(Document passage):
'''

Ralston offsets CO2 with climate-proof forest in National Park De Hoge Veluwe
In the paint and painting industry we like to be inspired by nature. Trees and the forest are often used to describe the most beautiful shades of green. But if you take a look now, you will see that a green and healthy forest is no longer so self-evident.
In recent years, increasing acidification and climate change have had a major impact on our nature. The changes are rapid and have already led to the death of almost all Norway spruces in the Hoge Veluwe. We want to ensure that future generations can also enjoy a beautiful and sustainable forest. That is why we are going to replant 3 ha of dead Norway spruces on De Hoge Veluwe with climate-proof trees.
Felling trees and replanting them to save CO2. How does that work?
It may sound contradictory, but felling trees can be a good way to save CO2. When spruces die it is better to cut them and use the wood than to let them rot.
Dead wood can no longer absorb CO2 and instead emits the stored CO2. The new trees such as sessile oak, hazel, small-leaved lime, Turkish hazel, goat willow, sweet cherry, sweet chestnut, aspen, Norway maple and black locust are more resistant to the changing climate and can thus contribute to CO2 uptake. This is how we make the new forest future-proof, resilient and sustainable.

'''

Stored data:
'''

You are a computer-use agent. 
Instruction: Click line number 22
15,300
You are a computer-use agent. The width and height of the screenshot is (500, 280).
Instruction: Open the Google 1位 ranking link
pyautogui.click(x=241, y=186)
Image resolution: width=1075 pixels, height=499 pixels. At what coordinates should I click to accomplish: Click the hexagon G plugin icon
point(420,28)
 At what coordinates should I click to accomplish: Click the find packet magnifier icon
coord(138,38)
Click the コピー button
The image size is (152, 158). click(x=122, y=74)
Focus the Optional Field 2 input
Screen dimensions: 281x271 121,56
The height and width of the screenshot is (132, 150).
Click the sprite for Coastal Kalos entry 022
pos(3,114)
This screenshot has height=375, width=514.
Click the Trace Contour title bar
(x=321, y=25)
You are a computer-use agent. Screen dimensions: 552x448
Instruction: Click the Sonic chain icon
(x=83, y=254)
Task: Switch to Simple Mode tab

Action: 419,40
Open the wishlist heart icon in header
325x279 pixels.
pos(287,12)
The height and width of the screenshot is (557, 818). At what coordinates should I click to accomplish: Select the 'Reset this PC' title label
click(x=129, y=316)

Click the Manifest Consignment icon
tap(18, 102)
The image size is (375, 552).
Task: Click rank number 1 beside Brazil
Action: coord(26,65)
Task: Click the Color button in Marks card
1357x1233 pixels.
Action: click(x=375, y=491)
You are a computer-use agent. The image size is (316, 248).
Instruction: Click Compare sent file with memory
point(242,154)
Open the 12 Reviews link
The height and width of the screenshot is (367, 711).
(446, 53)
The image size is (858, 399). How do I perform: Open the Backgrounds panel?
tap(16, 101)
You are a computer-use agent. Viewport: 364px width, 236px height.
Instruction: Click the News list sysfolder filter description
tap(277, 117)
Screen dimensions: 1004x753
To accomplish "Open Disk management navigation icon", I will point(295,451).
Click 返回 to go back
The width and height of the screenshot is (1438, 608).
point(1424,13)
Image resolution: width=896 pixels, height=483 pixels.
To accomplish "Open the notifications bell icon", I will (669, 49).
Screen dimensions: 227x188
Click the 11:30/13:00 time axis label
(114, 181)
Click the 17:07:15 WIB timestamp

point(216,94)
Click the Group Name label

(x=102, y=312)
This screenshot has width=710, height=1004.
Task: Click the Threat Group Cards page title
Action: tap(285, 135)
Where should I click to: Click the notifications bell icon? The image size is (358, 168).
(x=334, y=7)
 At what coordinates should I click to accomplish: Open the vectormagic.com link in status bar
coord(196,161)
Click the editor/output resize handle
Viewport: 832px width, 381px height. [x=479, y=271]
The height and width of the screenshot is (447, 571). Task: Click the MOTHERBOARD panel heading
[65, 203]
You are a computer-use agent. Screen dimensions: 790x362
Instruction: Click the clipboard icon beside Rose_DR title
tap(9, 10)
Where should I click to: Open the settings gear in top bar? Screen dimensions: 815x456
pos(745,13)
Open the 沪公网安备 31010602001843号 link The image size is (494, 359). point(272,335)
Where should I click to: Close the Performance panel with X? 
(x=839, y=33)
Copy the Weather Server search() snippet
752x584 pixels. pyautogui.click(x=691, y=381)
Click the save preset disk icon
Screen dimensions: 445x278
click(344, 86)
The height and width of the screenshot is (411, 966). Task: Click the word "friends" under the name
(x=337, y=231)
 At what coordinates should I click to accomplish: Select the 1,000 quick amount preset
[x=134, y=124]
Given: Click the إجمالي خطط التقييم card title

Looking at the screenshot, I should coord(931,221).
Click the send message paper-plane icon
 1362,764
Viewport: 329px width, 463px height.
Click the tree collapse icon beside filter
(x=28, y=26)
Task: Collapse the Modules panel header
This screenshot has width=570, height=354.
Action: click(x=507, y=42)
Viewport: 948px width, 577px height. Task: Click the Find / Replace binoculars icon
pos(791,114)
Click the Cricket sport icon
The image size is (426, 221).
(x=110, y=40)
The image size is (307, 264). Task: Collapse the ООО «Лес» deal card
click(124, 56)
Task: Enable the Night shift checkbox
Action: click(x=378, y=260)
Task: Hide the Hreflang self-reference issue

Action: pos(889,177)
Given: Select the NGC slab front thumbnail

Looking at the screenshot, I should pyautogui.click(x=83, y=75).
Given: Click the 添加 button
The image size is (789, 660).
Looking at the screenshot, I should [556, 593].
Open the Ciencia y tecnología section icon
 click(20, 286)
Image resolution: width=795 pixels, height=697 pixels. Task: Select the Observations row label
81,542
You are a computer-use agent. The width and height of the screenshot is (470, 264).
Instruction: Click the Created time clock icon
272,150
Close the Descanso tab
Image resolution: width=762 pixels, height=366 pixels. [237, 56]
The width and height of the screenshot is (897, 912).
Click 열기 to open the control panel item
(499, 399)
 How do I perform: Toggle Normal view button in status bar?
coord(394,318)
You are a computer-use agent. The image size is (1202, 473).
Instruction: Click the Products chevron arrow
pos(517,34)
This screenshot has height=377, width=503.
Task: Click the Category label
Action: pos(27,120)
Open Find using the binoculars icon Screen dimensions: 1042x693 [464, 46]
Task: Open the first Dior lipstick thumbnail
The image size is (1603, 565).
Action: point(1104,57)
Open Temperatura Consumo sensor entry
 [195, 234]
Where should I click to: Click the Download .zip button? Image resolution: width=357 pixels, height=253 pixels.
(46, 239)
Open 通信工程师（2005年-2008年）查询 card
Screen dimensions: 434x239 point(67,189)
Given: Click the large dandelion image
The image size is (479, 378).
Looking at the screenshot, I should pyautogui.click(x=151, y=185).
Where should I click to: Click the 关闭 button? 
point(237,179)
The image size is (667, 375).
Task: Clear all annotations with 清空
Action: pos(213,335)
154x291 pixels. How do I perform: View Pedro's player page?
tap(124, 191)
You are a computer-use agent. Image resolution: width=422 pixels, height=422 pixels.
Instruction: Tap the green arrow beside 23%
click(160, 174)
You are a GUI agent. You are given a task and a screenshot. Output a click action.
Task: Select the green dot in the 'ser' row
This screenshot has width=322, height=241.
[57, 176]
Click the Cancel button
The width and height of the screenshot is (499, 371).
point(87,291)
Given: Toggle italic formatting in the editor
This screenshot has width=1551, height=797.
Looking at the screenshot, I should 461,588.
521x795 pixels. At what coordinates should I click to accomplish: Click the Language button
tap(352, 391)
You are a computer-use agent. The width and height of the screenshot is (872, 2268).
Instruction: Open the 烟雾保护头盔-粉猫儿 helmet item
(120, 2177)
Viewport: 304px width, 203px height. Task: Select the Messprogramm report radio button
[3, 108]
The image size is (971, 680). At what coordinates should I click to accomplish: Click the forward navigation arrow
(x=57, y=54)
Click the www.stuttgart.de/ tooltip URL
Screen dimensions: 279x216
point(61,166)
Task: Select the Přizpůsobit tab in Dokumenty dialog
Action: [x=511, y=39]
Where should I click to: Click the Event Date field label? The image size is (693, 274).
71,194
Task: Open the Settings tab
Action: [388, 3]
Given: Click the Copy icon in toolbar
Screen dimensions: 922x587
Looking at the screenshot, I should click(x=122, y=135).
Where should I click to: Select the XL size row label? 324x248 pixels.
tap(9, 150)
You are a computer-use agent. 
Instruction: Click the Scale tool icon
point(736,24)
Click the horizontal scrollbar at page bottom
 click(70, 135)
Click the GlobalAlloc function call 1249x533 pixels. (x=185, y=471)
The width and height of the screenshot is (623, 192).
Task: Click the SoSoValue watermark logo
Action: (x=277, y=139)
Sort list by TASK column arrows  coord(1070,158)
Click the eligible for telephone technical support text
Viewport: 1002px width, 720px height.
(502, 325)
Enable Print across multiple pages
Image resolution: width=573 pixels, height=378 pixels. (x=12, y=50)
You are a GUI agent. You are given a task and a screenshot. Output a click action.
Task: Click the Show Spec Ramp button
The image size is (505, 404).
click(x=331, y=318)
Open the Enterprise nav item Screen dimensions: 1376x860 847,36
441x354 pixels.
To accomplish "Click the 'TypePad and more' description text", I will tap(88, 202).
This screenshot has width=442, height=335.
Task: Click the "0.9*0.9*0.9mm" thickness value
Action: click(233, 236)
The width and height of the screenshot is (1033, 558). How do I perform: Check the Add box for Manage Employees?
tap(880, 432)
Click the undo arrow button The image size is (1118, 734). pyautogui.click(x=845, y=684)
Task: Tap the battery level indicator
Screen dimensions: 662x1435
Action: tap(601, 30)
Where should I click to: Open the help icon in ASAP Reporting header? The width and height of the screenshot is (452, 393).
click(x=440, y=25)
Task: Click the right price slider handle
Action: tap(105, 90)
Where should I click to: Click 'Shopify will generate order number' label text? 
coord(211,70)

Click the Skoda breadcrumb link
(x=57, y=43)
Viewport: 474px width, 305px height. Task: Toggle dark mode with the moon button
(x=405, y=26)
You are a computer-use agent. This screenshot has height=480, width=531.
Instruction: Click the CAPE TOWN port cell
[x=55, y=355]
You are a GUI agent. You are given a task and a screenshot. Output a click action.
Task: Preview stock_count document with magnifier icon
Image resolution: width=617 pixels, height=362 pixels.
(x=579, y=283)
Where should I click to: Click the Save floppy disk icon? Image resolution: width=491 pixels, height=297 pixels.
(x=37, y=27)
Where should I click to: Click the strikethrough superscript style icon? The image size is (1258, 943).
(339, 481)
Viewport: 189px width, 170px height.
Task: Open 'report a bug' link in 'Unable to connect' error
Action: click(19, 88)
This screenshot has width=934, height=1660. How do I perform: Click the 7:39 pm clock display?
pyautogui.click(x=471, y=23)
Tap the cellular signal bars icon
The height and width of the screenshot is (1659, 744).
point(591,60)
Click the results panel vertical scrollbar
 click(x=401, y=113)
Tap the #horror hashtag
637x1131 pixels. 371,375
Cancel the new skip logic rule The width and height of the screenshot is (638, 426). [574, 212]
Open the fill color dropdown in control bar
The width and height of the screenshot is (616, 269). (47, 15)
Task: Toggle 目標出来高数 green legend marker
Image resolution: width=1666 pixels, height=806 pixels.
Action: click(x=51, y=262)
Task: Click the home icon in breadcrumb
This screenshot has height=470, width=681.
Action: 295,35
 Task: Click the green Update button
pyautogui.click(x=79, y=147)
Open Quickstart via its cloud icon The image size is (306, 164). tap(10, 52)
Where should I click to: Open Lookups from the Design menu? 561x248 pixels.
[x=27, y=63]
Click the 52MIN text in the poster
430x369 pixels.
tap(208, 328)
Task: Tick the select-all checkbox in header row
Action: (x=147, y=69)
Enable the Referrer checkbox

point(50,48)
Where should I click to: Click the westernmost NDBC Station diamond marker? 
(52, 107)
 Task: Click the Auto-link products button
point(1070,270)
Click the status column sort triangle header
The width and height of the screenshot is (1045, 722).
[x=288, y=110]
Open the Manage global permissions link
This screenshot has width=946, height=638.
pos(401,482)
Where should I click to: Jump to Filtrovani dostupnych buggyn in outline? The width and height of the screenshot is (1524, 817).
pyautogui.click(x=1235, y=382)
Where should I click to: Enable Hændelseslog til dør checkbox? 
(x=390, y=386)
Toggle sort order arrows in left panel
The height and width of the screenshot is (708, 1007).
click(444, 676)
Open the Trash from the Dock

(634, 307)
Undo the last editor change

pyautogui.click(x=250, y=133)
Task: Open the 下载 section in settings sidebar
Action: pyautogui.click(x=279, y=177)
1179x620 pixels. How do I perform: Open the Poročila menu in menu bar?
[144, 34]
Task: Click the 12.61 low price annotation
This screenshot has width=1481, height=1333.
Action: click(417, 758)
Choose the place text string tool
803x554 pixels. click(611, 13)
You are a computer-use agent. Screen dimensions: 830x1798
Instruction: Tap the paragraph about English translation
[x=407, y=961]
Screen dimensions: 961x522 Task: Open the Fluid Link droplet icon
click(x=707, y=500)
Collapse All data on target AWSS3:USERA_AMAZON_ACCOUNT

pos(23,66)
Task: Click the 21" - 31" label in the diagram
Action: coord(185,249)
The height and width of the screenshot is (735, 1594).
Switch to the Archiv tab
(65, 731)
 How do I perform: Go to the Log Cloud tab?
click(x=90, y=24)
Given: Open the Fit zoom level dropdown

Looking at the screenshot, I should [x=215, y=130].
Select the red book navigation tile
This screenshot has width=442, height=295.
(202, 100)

'''

(What you need to do):
**1.** According to the forest article, how many hectares of dead Norway spruces will be replanted on De Hoge Veluwe?
**2.** Reproduce the stretch of the forest article from "It may sound" through "resilient and sustainable.".
Rely solely on the forest article when you respond.

(Activity answers):
**1.** 3 ha

**2.**
It may sound contradictory, but felling trees can be a good way to save CO2. When spruces die it is better to cut them and use the wood than to let them rot.
Dead wood can no longer absorb CO2 and instead emits the stored CO2. The new trees such as sessile oak, hazel, small-leaved lime, Turkish hazel, goat willow, sweet cherry, sweet chestnut, aspen, Norway maple and black locust are more resistant to the changing climate and can thus contribute to CO2 uptake. This is how we make the new forest future-proof, resilient and sustainable.